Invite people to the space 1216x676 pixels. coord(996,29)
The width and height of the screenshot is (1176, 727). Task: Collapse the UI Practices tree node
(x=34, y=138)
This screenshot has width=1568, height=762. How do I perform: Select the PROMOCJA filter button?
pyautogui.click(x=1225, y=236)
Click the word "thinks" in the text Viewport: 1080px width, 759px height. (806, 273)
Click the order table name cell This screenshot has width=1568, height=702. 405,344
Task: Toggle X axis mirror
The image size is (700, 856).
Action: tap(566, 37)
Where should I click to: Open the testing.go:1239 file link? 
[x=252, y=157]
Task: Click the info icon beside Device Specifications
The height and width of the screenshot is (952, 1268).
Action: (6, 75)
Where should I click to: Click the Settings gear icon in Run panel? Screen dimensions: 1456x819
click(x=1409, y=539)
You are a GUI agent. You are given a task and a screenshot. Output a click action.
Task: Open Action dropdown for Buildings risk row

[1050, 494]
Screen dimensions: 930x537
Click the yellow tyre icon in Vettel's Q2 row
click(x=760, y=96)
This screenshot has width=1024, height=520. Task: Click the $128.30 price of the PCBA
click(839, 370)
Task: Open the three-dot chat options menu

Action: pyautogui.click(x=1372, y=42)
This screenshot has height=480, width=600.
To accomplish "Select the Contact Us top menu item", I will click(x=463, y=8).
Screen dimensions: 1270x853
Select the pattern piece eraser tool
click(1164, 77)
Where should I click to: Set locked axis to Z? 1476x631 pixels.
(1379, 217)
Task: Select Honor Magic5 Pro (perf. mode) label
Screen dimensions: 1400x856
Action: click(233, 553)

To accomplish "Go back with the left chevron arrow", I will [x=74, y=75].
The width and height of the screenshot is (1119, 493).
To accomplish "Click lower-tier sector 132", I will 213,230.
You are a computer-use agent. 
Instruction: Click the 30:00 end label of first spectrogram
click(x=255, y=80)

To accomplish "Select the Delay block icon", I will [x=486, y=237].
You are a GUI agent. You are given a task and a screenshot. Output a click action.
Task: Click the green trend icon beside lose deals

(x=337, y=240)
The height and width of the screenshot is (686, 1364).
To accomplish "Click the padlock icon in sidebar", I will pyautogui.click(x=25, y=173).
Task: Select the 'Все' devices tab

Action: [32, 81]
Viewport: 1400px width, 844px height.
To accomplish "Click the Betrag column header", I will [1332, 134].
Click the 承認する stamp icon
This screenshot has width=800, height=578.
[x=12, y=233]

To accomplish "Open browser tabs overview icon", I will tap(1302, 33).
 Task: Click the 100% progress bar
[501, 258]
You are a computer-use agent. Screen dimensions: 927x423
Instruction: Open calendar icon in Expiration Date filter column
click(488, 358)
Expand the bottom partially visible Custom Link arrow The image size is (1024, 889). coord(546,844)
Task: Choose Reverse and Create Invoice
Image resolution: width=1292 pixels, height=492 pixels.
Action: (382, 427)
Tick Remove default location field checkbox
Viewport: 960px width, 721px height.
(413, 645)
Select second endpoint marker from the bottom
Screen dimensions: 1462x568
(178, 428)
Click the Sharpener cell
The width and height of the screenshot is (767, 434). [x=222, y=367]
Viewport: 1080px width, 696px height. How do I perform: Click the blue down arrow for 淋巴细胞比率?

++++++

Your task —
Recast the listing, from its start through the line containing "click(839, 370)", as a two-column CSV with the header instruction,action. Give one row for each instruction, putting its text and its answer each in a single quoted field with line breaks replaced by spaces.

The completed task —
instruction,action
"Invite people to the space 1216x676 pixels.","coord(996,29)"
"The width and height of the screenshot is (1176, 727). Task: Collapse the UI Practices tree node","(x=34, y=138)"
"This screenshot has width=1568, height=762. How do I perform: Select the PROMOCJA filter button?","pyautogui.click(x=1225, y=236)"
"Click the word ""thinks"" in the text Viewport: 1080px width, 759px height.","(806, 273)"
"Click the order table name cell This screenshot has width=1568, height=702.","405,344"
"Task: Toggle X axis mirror The image size is (700, 856).","Action: tap(566, 37)"
"Where should I click to: Open the testing.go:1239 file link?","[x=252, y=157]"
"Task: Click the info icon beside Device Specifications The height and width of the screenshot is (952, 1268).","Action: (6, 75)"
"Where should I click to: Click the Settings gear icon in Run panel? Screen dimensions: 1456x819","click(x=1409, y=539)"
"You are a GUI agent. You are given a task and a screenshot. Output a click action. Task: Open Action dropdown for Buildings risk row","[1050, 494]"
"Screen dimensions: 930x537 Click the yellow tyre icon in Vettel's Q2 row","click(x=760, y=96)"
"This screenshot has width=1024, height=520. Task: Click the $128.30 price of the PCBA","click(839, 370)"